Linux의 /proc/sys/net/ipv4/conf/*/arp_filter는 multi-homed host에서 ARP response를 더 엄격히 제한하는 데 쓰일 수 있다. 값이 1이면 ARP request가 들어온 interface와, requestor에게 IP datagram을 되돌려 보낼 때 선택될 interface를 비교한다. 둘이 다르면 ARP response를 억제하고 request를 drop한다. 이는 “이 interface로 들어온 ARP에 정말 이 interface에서 답해야 하는가?”를 IP forwarding 관점으로 검증하는 것이다.

static ARP entry는 종종 보안책처럼 생각되지만 완전한 방어가 아니다. 많은 구현은 과거에 static entry조차 ARP reply로 갱신해 버렸다. 특히 host가 보내지 않은 ARP request에 대한 unsolicited ARP reply까지 받아들인다면, attacker는 victim의 ARP cache를 공격자 MAC address로 오염시킬 수 있다. 이것이 ARP spoofing 또는 ARP cache poisoning의 기본 감각이다.
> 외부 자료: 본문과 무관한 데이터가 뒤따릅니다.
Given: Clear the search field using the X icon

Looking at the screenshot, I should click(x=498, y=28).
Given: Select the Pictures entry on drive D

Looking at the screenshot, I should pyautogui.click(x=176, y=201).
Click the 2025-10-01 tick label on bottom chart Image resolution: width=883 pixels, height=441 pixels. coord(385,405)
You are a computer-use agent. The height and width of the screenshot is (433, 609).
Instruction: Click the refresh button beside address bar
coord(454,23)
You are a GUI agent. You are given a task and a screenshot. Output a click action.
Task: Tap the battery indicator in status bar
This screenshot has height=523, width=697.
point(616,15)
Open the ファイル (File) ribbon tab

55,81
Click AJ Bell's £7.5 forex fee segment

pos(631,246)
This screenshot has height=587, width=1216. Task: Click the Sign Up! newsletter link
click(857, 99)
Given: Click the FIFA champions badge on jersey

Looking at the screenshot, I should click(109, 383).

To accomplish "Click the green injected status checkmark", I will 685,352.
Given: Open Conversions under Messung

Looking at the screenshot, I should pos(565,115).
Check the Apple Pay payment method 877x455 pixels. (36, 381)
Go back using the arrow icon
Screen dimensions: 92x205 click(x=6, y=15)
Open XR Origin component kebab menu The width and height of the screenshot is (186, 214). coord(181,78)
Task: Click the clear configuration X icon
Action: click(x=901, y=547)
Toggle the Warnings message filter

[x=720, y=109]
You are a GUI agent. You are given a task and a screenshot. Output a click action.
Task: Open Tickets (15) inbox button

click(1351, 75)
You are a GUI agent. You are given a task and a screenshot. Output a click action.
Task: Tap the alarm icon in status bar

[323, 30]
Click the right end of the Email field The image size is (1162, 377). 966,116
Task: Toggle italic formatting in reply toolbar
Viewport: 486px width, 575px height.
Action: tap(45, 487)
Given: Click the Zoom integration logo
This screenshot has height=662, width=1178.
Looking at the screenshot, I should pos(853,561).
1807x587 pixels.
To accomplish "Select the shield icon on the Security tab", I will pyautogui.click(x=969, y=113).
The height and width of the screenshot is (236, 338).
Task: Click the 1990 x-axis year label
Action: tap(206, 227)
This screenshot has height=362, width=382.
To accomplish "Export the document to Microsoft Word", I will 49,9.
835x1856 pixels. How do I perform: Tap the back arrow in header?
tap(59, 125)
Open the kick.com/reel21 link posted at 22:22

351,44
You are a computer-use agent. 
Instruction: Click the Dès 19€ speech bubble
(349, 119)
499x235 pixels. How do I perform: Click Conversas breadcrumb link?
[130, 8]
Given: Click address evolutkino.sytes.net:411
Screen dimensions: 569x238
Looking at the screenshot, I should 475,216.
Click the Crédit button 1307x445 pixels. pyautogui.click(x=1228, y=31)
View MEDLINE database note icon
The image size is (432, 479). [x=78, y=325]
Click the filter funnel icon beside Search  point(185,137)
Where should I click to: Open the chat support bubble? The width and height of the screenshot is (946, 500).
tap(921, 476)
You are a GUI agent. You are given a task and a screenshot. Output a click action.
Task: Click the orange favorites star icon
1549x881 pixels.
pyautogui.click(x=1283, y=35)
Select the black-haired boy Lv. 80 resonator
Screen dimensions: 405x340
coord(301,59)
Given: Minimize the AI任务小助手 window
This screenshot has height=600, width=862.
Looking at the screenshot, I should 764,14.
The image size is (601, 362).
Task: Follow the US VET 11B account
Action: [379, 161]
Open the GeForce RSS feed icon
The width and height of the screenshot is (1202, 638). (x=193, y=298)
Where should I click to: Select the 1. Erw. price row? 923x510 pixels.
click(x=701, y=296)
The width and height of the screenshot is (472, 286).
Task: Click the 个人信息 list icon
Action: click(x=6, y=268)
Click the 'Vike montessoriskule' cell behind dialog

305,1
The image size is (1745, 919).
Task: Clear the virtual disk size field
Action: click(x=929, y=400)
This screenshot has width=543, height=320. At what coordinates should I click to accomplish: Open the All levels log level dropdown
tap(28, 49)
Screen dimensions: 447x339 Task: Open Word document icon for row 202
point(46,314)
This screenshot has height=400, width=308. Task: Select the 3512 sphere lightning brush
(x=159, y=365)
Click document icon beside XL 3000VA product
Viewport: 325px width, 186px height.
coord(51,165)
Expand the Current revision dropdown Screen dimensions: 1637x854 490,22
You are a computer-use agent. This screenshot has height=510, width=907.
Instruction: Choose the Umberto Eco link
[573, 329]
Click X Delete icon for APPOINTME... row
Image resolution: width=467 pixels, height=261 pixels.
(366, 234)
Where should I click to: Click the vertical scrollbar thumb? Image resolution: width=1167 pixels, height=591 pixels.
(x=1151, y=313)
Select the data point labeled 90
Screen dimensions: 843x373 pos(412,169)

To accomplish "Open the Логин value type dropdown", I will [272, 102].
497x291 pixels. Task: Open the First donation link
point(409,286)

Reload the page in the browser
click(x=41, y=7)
ARP attack의 근본 문제는 “mapping 정보를 말하는 쪽이 진짜인지 검증하지 않는다”는 것이다. 따라서 중요한 traffic은 ARP 자체를 믿기보다 상위 계층에서 TLS, SSH, IPsec 같은 strong security를 사용해야 한다. ARP 수준에서는 port security, dynamic ARP inspection, static binding, VLAN 분리, monitoring 같은 switch/운영 정책이 보조 방어가 된다.

4.12 Summary

ARP는 IPv4 host가 같은 local subnet 안의 target 또는 next-hop router로 frame을 보내기 위해 IPv4 address를 MAC address로 바꾸는 기본 protocol이다. application이나 user는 보통 ARP를 의식하지 않지만, 첫 datagram 전송 전에 cache miss가 있으면 ARP request/reply가 먼저 일어난다.

ARP cache는 ARP의 효율을 결정한다. completed entry와 incomplete entry에는 timeout이 있으며, 이 soft state 덕분에 mapping 변화가 시간이 지나면 자동으로 반영된다. arp command는 cache를 확인하고, 삭제하고, 수동 entry를 추가하고, proxy ARP 동작을 설정할 수 있다.

normal ARP는 broadcast request와 unicast reply를 기본으로 한다. nonexistent host에 대해서는 retry 후 incomplete entry가 남고, proxy ARP는 router가 다른 host를 대신해 응답하도록 한다. gratuitous ARP는 자기 address를 대상으로 request를 보내 중복 address 감지와 cache 갱신을 돕고, ACD는 ARP probe와 ARP announcement로 IPv4 address conflict를 더 체계적으로 탐지한다.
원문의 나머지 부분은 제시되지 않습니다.